(Exercise) Take the lines from the one with "Given: Launch Firefox from the top panel" to the end of the listing, both ends included, and quote them exactly, leaving pictures out.

##########

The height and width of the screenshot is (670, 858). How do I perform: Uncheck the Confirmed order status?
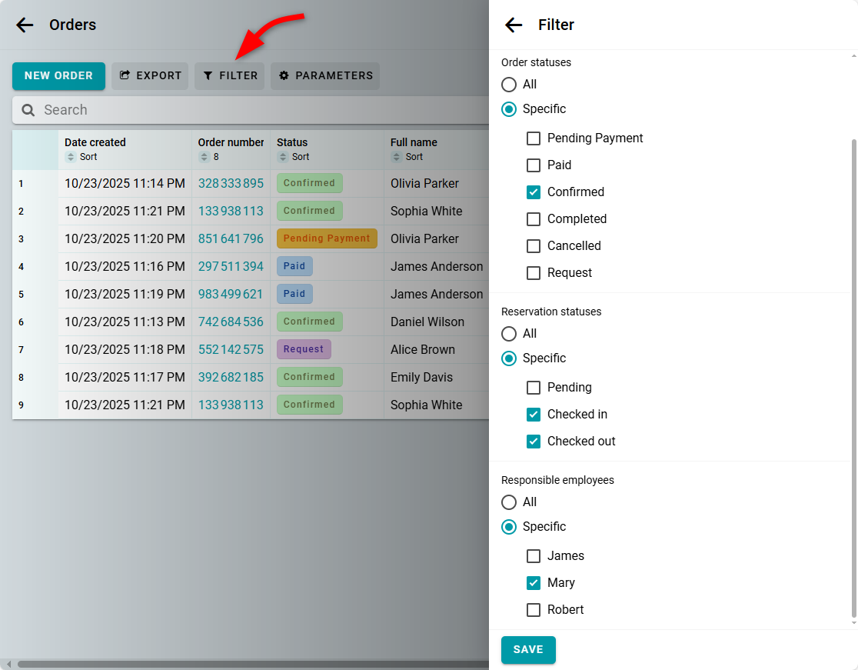pyautogui.click(x=534, y=192)
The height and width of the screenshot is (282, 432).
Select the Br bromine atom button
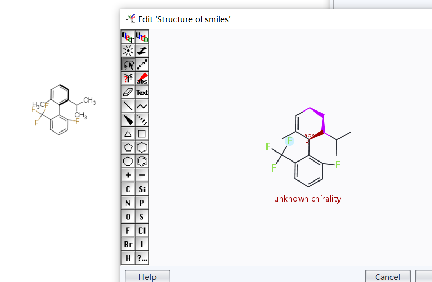pos(128,244)
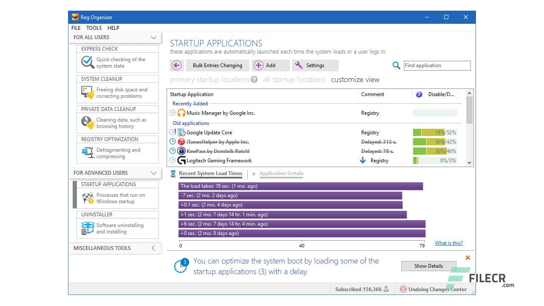Click the Express Check magnifier icon

pyautogui.click(x=88, y=62)
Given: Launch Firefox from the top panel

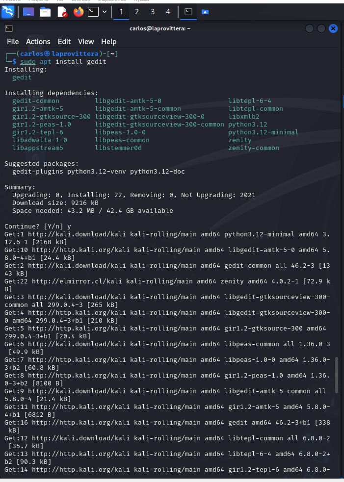Looking at the screenshot, I should coord(79,12).
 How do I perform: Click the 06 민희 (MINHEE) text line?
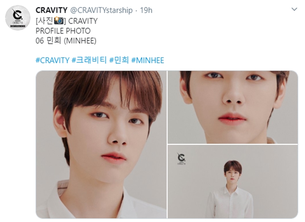coord(66,41)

##########

(Your response)
Given: Launch Firefox from the top panel

Looking at the screenshot, I should coord(79,12).
 How do I perform: Click the 06 민희 (MINHEE) text line?
coord(66,41)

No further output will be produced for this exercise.